Dataset content:
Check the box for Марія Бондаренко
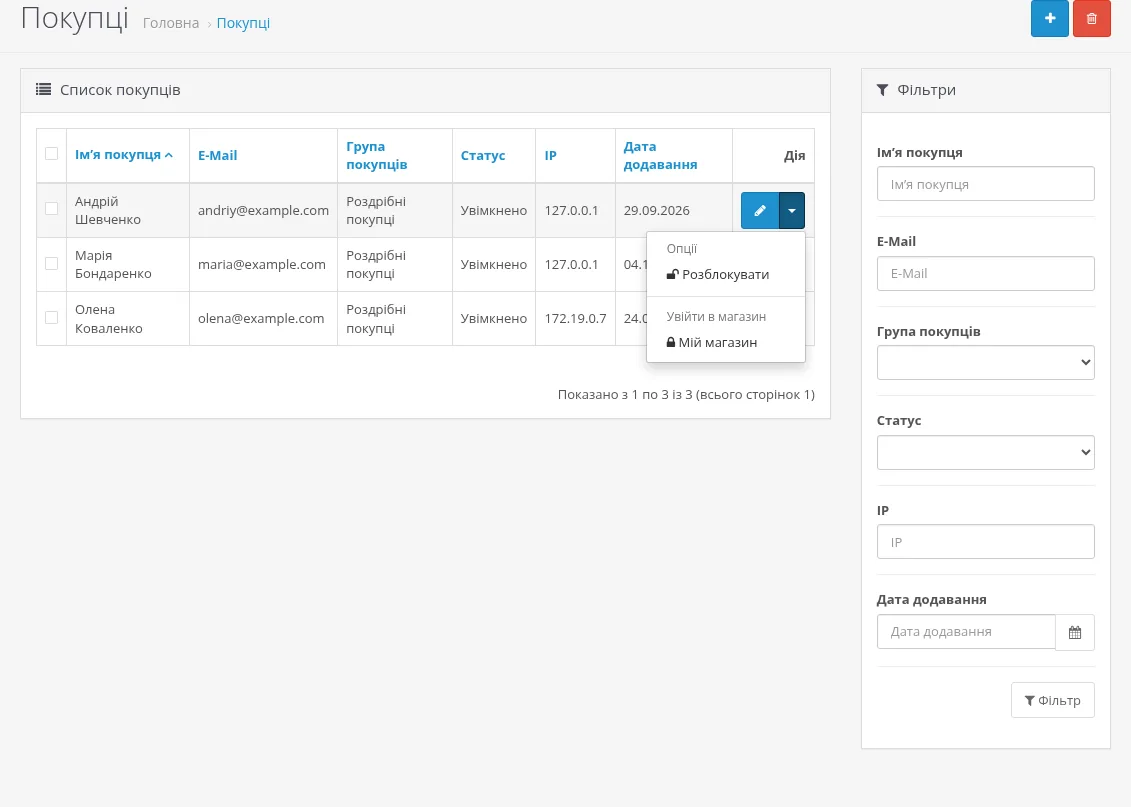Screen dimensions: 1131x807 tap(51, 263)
==
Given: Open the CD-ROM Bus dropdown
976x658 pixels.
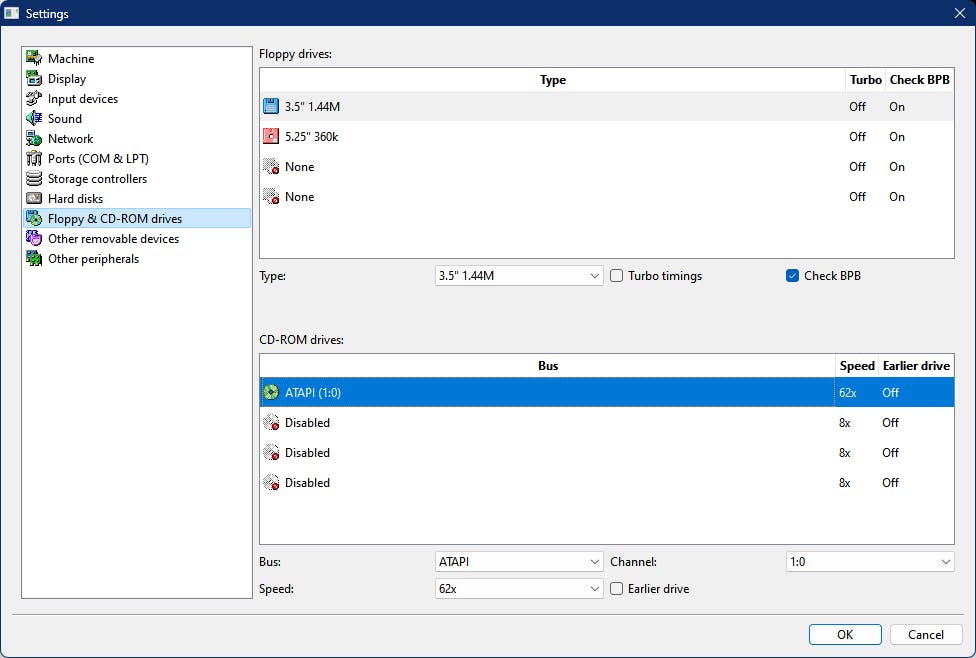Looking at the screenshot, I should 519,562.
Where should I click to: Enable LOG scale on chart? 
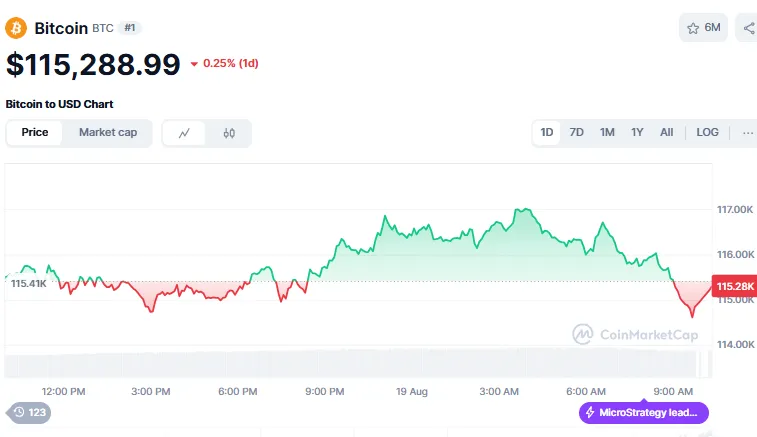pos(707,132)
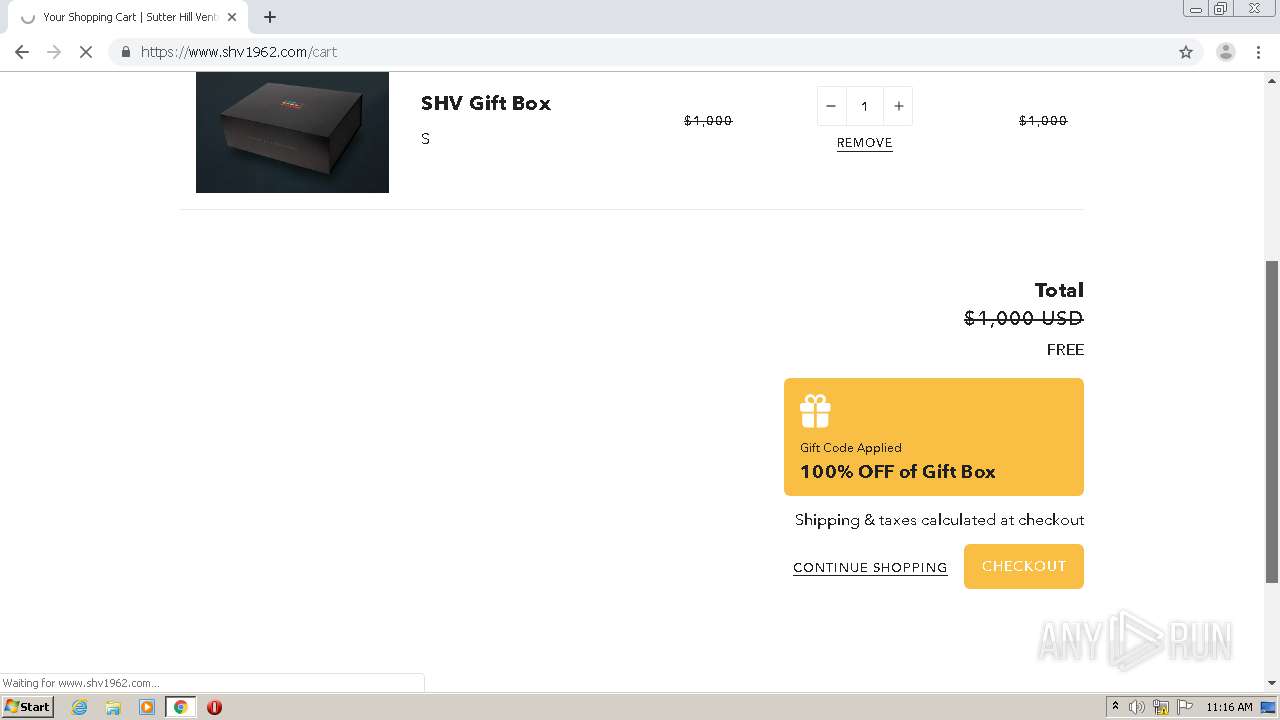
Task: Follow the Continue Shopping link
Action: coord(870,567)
...
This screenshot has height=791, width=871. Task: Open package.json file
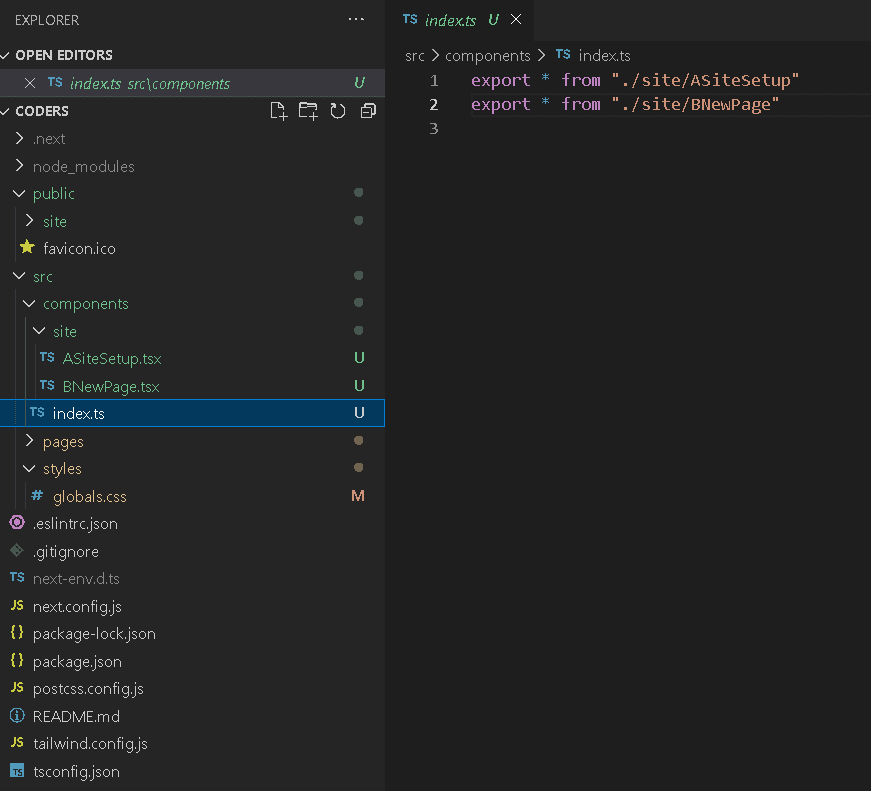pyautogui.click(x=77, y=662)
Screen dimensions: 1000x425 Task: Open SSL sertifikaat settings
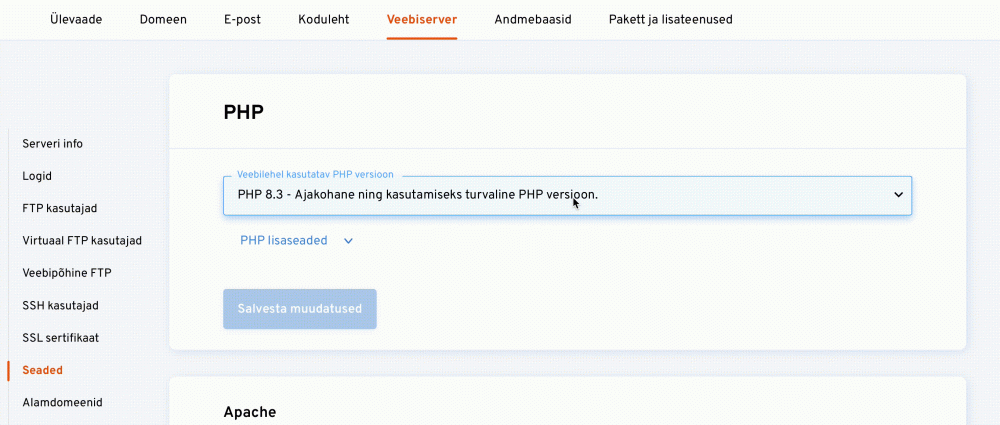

Given instruction:
Copy the listing above word for word, from the line with "Where should I" to the line with "Action: coord(870,567)", including both of those lines. Don't include the pictures in your answer.

The reply:
Where should I click to: Enable LOG scale on chart? 
pos(707,132)
Task: Follow the Continue Shopping link
Action: coord(870,567)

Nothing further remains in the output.